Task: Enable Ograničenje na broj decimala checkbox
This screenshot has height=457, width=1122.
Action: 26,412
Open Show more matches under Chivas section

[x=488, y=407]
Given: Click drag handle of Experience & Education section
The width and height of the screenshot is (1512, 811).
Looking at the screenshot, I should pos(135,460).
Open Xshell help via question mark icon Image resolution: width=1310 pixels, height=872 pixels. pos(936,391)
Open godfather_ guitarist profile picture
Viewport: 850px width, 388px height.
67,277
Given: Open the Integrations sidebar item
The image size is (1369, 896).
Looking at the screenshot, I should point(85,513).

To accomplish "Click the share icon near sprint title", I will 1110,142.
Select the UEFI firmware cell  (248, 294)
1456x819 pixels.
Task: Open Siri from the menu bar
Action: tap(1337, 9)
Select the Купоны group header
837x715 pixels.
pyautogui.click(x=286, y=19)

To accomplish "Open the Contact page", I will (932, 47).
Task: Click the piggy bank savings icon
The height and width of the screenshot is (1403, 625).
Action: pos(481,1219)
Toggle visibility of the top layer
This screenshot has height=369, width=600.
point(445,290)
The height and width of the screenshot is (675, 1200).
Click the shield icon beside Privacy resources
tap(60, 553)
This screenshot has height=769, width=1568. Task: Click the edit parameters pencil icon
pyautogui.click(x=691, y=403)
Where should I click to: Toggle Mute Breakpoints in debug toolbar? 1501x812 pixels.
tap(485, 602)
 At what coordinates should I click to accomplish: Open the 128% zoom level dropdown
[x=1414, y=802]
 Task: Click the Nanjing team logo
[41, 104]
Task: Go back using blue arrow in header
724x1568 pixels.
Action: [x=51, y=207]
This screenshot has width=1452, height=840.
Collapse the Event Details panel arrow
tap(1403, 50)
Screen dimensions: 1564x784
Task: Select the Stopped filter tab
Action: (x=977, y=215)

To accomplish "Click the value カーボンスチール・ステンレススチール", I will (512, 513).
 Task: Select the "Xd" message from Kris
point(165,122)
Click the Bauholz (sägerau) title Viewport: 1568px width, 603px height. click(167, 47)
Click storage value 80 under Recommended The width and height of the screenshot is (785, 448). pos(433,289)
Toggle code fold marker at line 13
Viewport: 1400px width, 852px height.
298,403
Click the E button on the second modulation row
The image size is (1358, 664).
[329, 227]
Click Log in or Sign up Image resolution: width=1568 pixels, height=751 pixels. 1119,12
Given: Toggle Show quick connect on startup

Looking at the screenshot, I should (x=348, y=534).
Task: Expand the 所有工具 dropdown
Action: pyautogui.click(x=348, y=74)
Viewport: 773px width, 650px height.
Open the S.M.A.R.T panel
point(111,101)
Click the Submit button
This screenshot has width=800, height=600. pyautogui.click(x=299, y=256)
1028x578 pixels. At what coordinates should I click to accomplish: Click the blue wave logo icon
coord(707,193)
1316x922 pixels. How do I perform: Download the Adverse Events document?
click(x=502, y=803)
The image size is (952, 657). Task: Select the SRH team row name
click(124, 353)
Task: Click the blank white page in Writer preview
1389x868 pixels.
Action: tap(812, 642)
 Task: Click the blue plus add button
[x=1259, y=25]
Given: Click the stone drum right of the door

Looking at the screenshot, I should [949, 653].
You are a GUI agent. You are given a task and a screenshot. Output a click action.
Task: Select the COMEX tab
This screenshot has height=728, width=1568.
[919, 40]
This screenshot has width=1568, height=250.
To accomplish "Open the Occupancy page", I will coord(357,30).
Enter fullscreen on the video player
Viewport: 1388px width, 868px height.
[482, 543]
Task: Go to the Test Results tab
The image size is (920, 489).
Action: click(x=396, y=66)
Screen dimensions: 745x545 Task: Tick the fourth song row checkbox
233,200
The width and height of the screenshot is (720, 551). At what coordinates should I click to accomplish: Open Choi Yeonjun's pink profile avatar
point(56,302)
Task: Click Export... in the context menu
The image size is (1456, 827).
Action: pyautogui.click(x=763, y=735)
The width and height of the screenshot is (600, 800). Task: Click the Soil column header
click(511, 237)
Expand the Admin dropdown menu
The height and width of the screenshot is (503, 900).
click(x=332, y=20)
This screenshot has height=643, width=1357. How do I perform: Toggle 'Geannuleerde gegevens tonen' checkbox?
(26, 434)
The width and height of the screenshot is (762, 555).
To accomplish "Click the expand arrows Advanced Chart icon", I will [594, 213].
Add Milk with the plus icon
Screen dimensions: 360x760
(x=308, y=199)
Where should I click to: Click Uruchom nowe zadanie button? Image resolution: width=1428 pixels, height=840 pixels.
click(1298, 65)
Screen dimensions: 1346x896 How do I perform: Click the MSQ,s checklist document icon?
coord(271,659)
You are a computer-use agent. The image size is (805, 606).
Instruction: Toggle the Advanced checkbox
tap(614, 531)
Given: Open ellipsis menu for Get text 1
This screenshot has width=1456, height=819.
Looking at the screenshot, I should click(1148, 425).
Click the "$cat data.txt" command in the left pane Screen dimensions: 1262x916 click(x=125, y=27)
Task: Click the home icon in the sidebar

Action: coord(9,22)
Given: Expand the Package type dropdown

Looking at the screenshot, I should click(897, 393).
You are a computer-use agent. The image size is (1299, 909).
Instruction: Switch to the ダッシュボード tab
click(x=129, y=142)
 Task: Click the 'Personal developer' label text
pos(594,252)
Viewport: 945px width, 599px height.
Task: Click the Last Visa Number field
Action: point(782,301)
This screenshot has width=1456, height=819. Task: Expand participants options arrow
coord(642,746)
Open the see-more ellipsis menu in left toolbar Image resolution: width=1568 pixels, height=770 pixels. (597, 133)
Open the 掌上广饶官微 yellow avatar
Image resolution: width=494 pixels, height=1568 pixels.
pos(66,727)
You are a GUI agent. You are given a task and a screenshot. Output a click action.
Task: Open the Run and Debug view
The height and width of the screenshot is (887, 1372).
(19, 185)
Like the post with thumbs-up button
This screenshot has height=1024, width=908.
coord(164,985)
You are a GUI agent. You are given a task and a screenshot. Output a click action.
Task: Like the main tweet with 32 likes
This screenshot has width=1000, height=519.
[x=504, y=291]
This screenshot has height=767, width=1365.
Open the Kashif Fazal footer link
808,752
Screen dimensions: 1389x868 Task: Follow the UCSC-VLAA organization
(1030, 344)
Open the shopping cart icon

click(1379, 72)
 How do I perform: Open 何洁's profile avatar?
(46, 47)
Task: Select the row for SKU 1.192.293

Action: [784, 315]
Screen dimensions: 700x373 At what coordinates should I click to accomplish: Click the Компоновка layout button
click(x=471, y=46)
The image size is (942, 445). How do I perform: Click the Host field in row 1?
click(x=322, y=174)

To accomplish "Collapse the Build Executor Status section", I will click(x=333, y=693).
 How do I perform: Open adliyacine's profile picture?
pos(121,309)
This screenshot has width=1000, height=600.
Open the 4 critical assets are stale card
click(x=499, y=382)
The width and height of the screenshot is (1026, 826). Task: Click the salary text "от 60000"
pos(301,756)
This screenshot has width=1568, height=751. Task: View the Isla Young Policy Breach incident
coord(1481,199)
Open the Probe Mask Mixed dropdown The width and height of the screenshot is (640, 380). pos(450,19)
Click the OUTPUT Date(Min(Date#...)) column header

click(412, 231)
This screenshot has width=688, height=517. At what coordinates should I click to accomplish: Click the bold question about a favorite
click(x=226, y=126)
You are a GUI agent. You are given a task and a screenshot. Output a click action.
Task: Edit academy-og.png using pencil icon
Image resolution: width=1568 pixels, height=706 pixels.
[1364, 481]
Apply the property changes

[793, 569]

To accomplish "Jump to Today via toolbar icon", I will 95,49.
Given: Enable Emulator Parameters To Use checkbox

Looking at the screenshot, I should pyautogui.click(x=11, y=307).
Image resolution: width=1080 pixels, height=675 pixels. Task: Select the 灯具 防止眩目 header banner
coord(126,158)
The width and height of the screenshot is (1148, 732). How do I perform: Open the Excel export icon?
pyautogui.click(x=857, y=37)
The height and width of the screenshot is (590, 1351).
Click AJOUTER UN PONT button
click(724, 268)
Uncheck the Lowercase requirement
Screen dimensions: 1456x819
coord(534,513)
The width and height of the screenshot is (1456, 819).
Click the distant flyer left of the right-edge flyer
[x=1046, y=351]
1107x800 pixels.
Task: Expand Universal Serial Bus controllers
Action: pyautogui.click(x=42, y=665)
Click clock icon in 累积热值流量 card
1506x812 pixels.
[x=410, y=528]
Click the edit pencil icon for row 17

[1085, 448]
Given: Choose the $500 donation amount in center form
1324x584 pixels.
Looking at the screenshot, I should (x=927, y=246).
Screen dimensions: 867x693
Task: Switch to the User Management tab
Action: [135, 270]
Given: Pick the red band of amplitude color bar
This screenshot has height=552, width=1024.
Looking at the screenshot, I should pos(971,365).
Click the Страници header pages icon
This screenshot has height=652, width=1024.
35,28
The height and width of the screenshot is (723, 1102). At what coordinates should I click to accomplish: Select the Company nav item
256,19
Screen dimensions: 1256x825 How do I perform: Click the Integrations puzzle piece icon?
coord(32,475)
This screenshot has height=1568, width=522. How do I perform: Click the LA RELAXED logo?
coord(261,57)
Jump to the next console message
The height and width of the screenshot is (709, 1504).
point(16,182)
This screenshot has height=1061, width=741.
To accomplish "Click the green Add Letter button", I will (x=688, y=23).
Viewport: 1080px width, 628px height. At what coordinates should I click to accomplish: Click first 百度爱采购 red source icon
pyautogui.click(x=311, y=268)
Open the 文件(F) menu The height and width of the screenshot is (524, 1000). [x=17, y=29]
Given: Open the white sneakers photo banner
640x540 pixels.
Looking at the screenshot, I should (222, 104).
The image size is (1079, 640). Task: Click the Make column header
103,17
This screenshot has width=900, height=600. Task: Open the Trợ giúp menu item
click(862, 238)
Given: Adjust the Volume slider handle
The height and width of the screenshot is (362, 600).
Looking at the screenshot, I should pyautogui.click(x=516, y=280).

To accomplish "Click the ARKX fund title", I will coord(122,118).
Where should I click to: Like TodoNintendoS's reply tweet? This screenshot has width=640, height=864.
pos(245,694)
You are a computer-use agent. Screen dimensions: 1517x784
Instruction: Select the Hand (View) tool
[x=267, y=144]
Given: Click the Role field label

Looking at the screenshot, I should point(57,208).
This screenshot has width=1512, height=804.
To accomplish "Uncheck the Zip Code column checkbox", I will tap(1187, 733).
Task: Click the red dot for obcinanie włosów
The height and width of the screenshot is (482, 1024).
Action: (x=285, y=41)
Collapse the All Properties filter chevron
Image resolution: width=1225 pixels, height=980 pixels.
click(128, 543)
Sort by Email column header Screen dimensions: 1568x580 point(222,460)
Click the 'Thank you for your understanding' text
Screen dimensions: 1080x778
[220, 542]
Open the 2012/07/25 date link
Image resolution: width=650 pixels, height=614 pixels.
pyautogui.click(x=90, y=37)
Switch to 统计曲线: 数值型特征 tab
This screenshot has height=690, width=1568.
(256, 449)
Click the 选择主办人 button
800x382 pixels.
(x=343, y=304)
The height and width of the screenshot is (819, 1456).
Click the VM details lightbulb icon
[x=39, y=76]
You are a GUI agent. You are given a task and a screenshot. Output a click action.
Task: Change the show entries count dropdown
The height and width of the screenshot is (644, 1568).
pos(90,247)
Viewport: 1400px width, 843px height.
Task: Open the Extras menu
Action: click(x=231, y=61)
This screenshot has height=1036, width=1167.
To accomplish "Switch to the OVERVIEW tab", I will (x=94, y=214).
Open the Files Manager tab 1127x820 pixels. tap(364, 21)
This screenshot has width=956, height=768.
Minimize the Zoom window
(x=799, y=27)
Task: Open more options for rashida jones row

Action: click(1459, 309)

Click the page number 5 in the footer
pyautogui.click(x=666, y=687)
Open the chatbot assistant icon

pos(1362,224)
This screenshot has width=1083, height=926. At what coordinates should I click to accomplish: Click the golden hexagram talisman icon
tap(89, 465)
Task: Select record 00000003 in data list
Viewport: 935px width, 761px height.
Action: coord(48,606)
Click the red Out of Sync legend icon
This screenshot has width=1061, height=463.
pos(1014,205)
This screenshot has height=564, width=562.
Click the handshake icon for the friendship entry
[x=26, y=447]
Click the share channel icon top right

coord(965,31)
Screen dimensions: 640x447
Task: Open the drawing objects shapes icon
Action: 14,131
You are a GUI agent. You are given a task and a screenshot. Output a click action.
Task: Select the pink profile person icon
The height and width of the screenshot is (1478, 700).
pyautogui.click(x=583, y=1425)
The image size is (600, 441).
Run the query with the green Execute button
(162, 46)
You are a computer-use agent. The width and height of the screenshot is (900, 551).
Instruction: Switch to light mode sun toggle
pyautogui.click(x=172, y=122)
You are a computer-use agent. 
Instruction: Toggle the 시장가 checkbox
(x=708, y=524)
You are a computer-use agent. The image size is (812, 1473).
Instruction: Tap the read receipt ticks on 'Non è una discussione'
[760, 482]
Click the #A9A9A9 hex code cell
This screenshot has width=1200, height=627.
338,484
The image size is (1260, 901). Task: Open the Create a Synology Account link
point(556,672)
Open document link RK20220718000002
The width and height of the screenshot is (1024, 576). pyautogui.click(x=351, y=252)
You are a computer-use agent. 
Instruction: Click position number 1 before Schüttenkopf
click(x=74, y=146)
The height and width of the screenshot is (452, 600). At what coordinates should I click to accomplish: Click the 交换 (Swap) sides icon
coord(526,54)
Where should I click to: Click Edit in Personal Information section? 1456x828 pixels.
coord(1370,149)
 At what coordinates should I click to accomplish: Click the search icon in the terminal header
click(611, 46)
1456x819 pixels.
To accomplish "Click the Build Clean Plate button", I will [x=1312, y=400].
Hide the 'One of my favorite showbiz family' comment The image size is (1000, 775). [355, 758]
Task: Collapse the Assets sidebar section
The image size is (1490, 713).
——————————
# TASK
List every line of the items above that contains the string "question", matching case exactly.

# WRITTEN REPLY
Open Xshell help via question mark icon Image resolution: width=1310 pixels, height=872 pixels. pos(936,391)
This screenshot has width=688, height=517. At what coordinates should I click to accomplish: Click the bold question about a favorite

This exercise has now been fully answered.